---------- Source passage ----------

Despite having stated that I'd posted my last pre-travel entry, I found myself pondering the trip that begins tomorrow morning before sunrise and then started typing. Et voila, one last commentary...
“Why spend time and money on a shoebill field project in Uganda?” The flippant (and not-untruthful) answer is “Because I can,” but that ducks the implied question of “Why would anyone want to?”
That one has a flippant answer also, of course, as indicated by the various friends who’ve volunteered to come along. Yes, it will be glamorous surroundings…yes, the bird itself is a sideshow freak… But there’s more to it than that, something that operates on multiple levels.
Scientifically, I’ve already given the study a low grade in the sense that it is really NOT “theory-driven,” which is the first thing I tell my students their research should be. I tend to define Important Science as the pursuit of mysteries that have the potential “to change the way we think about general principles.” In the current parlance of the National Science Foundation, the Holy Grail is for a study to be “transformative.”
To that end, I studied siblicidal aggression in egret nestlings largely because of the light that it sheds on the upper-limits of kin-selected altruism (or even tolerance). And Trish and I studied biparental care in house sparrows primarily because that work explored the push-pull elements within a relatively simple form of cooperation. Both topics were overloaded with theoretical groundwork that called for serious empirical testing.

---------- Information given ----------

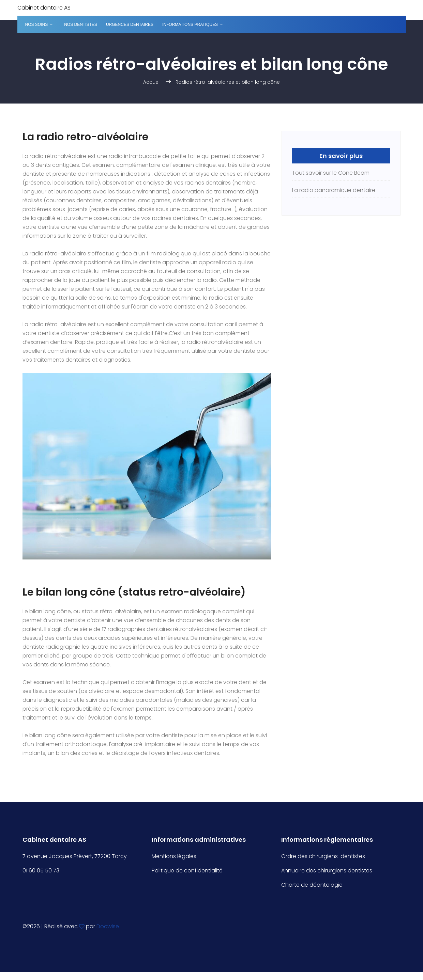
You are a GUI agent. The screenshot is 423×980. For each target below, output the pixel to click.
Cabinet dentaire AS (44, 8)
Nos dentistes (80, 24)
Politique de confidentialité (187, 870)
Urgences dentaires (129, 24)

----------

**Exercise objective**
Write the next part of the passage about the shoebill field project in Uganda, starting right after its final sentence.

**Response**
By contrast, when Kenneth and I try to figure out some ecological factors likely to have contributed to the evolution of the shoebill’s eponymous facial feature we will not be motivated by any explicit theoretical models in mind. Oh, I’m quite sure such models can be found in the functional anatomy literature (not addressing shoebills, of course), and I would surely be a better scientist if I’d had them in mind when I decided to pursue Kenneth’s invitation to Uganda. But I make no such pretense.
So, wait…what?...am I doing this on a lark? No, not that either. The conceptual framework for this inquiry is Darwinian, but this is not a lofty exercise in testing that theory (i.e., nothing we learn has any potential for falsifying it). Instead, we’re just taking it out for a bit of exercise. I’m motivated partly by the surety that we will find surprises once we take a hard look at how the bill is used for prey capture/handling under field conditions. We have some hunches, as outlined in earlier postings on this blog. The sketch of a hypothesis (“Catcher’s Mitt”) is set out there before you, and God, and King Charles II.
So, here’s the thing. The human brain is arguably the best organ in history at thought processes in which we can rightly take pride: curiosity. Our species is often at their best when we’re being overtly curious. But our collective ignorance remains enormous, which is surely why every culture felt compelled to invent deities with supernatural powers that can be invoked to “explain” the things we find inexplicable (and often terrifying). For example, Q: Why do we all have to die? A: Because that is the will of Fill-In-The-Blank. That’s really not much of an answer.
Personally, I think there is a better answer to such questions, viz. “I have no idea, but let’s consider how we might find out.” I’m a really big fan of acknowledged ignorance.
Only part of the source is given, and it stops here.